Sánchez and Alvarez decided that fleeing the country was the only way to stop the voracious siege under which they had lived since the march. They left Cuba for Suriname, a country that borders French Guiana, on Nov. 20, 2019.
Cubans do not need a visa to travel to Suriname.
“For me, having to abandon my country was like uprooting a tree by the roots and trying to plant it somewhere else,” Alvarez pointed out. “Leaving family and friends behind, even knowing that there is a chance of never meeting again, is a feeling that really has no explanation.
Sánchez and Alvarez lived in Suriname for approximately four months, but they decided to travel to Uruguay when they learned the country does not grant political asylum to Cubans. Immigration officials and police in neighboring Guyana robbed and threatened Sánchez and Alvarez after they crossed the border from Suriname. They traveled across Brazil and arrived in Uruguay on March 8.
Sánchez and Alvarez then asked for asylum.
“We got in touch with an association that helps people with HIV/AIDS called ASEPO, which helped my partner with his medications,” Alvarez said. “In my case, I was tested for HIV and I tested positive. They also helped me with medications to treat the disease and psychological help.”
Sánchez and Alvarez soon learned that although Uruguay provides assistance to refugees, the country does not guarantee it will grant these requests.
“In the end, years would go by under this process and that status would never be recognized,” lamented Alvarez. “Even if it were possible, it would be of no use to us, since we would never be nationalized in the country.”
With a second door closed, both decided to retrace their steps across South America and travel to French Guiana. Sánchez and Alvarez arrived in the French territory on Aug. 30.
“This is an overseas territory of France. One thinks of this country and automatically believes that it is the same as its European metropolis, but in reality that is far from it,” said Sánchez. “Although the laws and rights are the same, it is a big problem to access them.”
Sánchez and Alvarez found themselves sleeping on the street without food for four days until the French Red Cross provided them with a place to stay during their asylum process. The few LGBTQ organizations that are in French Guiana did not provide any assistance to them.
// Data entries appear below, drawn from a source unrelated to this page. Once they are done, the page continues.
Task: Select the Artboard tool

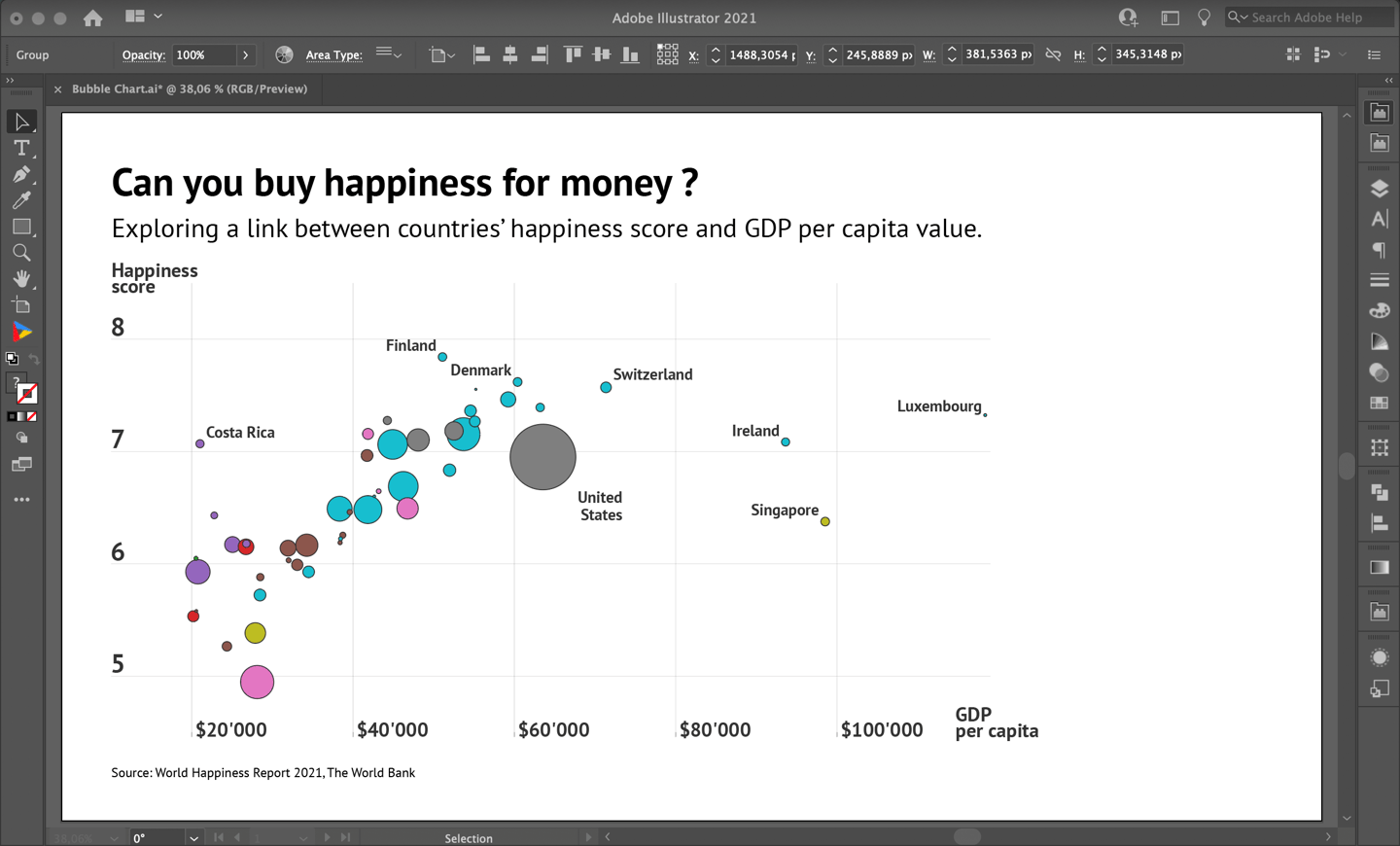Action: point(21,303)
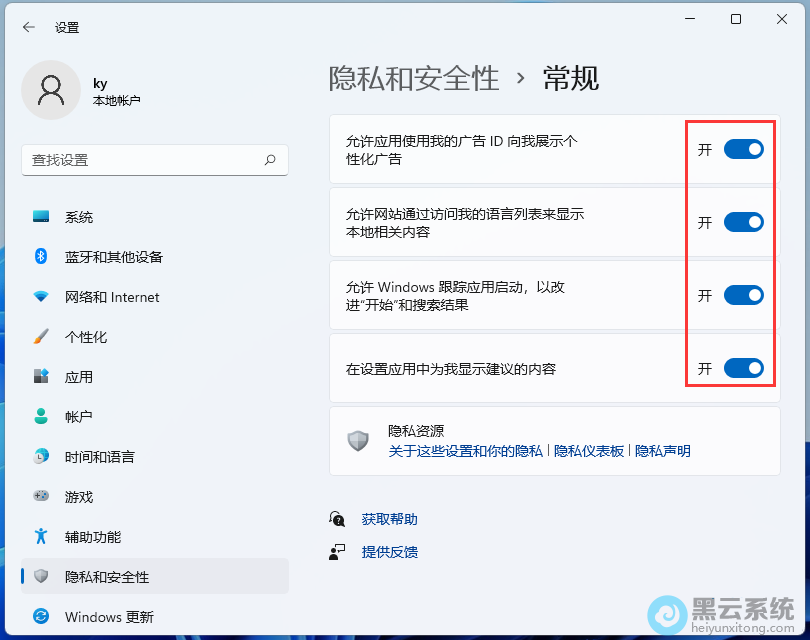Click the 个性化 paintbrush icon
Screen dimensions: 810x640
click(x=41, y=337)
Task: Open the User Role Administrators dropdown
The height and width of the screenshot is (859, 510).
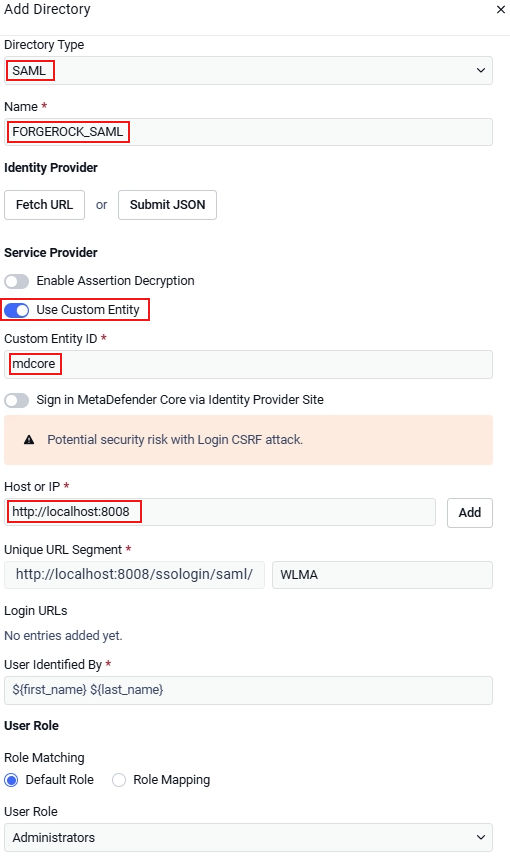Action: pos(248,838)
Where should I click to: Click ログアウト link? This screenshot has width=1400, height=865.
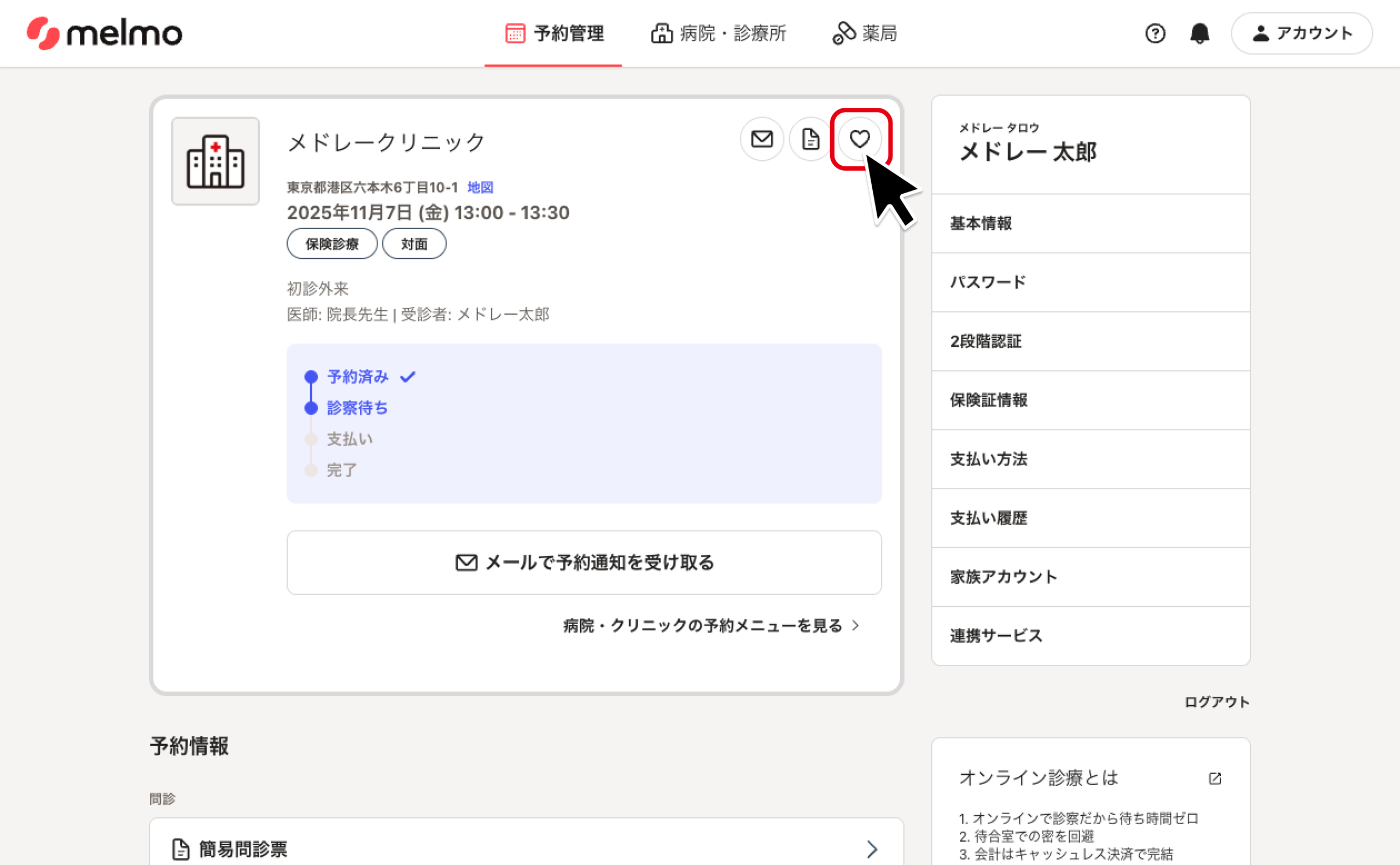1216,702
Sánchez and Alvarez filed their asylum petition claim without the help of a lawyer.
“Unfortunately, the deadline to present our case to the responsible body, the French Office for the Protection of Refugees and Stateless Persons (OFPRA), was very short,” Alvarez explained. “Language was largely a barrier to truly expressing our story. Our request for asylum was unfairly denied because we supposedly lacked arguments and evidence to corroborate what we experienced in Cuba, despite the fact that we presented a lot of evidence.”
They are currently appealing the OFPRA’s decision to France’s National Court of Asylum Law (CNDA).
“Many people are of the opinion that the probability of being accepted and that the CNDA changes the OFPRA’s decision is low,” said Sánchez.
That uncertainty or any of the obstacles, discrimination or abuse this young couple has had to face has not stopped their search for freedom and their longing for a better future.
“We have lived the great gay odyssey,” says Sánchez. “There have been days of stress, hunger, no sleep, wanting to cry, but we don’t get tired of dreaming of finishing our training as professionals; of being citizens of some place that values its children; of being respected, of leaving discrimination behind, and above all, the stigma of having been born in a country run by corruption and indoctrination.”